Developing an LLM: Building, Training, Finetuning (A 1h Video Explainer)

htrp · on June 14, 2024

Not Sebastian (who I assume is the OP), but his blog/substack is also a great resource

https://magazine.sebastianraschka.com/

rasbt · on June 14, 2024

thanks for mentioning, that makes me super happy to hear!

mdp2021 · on June 14, 2024

Seems very good, thank you.

The channel: https://www.youtube.com/@SebastianRaschka/videos

contains hundreds of video lessons, originally seemingly originating from Sebastian Raschka teaching at Wisconsin-Madison Uni (before he went full-time entrepreneur).

rasbt · on June 14, 2024

Thanks, glad that this is helpful!

yoouareperfect · on June 14, 2024

Is anyone training LLMs outside of Meta, OpenAI, etc... ?

I don't much get the point. For huge models, it's impossible to outcompete them. For smaller models, isn't mistral or LLaMa good enough?

What are other startups finetuning LLMs for?

pcloadletter_ · on June 14, 2024

I find it can be nice to have an academic understanding of things you work with even if you don't have to develop it directly yourself.

rasbt · on June 14, 2024

Agreed, understanding how a method works and how it would be done helps with developing an intuition for its limitations -- what it can and what it can't do

objektif · on June 14, 2024

When the topic under discussion is incredibly complex that even researchers in mentioned companies do not understand. This is like saying lets learn how combustion inside airplane engines work to get a better understanding of what LLMs can do.

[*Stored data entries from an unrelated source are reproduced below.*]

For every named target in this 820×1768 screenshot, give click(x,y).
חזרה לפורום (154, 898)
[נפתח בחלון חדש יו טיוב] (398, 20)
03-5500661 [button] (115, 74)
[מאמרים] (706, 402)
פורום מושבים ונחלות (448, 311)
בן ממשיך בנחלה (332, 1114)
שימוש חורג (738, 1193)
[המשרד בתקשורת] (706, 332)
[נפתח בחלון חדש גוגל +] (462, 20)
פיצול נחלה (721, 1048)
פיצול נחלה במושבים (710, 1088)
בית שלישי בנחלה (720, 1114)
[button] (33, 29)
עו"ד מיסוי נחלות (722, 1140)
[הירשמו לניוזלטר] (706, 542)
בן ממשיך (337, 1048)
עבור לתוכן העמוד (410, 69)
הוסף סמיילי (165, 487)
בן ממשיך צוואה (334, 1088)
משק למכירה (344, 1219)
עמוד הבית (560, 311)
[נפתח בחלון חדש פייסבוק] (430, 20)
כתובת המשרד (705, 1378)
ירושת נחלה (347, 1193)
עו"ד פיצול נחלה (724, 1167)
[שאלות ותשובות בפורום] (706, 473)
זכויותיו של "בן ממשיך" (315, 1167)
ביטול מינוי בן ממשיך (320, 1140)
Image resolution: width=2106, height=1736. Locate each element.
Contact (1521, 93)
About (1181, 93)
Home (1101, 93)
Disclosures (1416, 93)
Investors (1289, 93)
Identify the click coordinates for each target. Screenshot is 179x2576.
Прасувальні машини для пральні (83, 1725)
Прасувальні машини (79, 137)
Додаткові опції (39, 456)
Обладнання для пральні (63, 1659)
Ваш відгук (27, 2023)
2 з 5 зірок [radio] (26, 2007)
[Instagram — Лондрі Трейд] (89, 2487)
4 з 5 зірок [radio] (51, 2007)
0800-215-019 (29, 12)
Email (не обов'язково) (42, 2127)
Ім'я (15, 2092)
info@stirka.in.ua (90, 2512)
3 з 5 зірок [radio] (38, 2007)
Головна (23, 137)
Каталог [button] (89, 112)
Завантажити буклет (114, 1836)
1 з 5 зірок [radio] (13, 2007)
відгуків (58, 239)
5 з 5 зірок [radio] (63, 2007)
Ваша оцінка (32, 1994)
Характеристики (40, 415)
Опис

Is it not better to focus your limited time on things that you can understand?

rasbt · on June 14, 2024

I disagree here: Setting up a large-scale pretraining run is super complex if you have to manage your distributed computing platform, but looking at how the training data looks like and is fed into an LLM is not that complex. If you are developing a product based on or with LLMs, it's worth spending a few hours to understand it on the big-picture level. I mean, look at how many people are confused why LLMs a) hallucinate facts, b) sometimes copy text passages verbatim, c) why they probably shouldn't be used as scientific calculators etc. All that could be much more clear if you know how they are trained.

mdp2021 · on June 14, 2024

You are probably forgetting that LLMs are not a final "end-of-history" thing, but a stage that calls for improvement, completion etc.

rasbt · on June 14, 2024

I wouldn't pretrain from scratch, but continued pretraining is pretty popular for adapating LLMs to recent and/or custom data. (Sometimes this is referred to 'finetuning', however, not to be confused with 'instruction finetuning').

oneshtein · on June 14, 2024

Can someone train an AI to perform all that?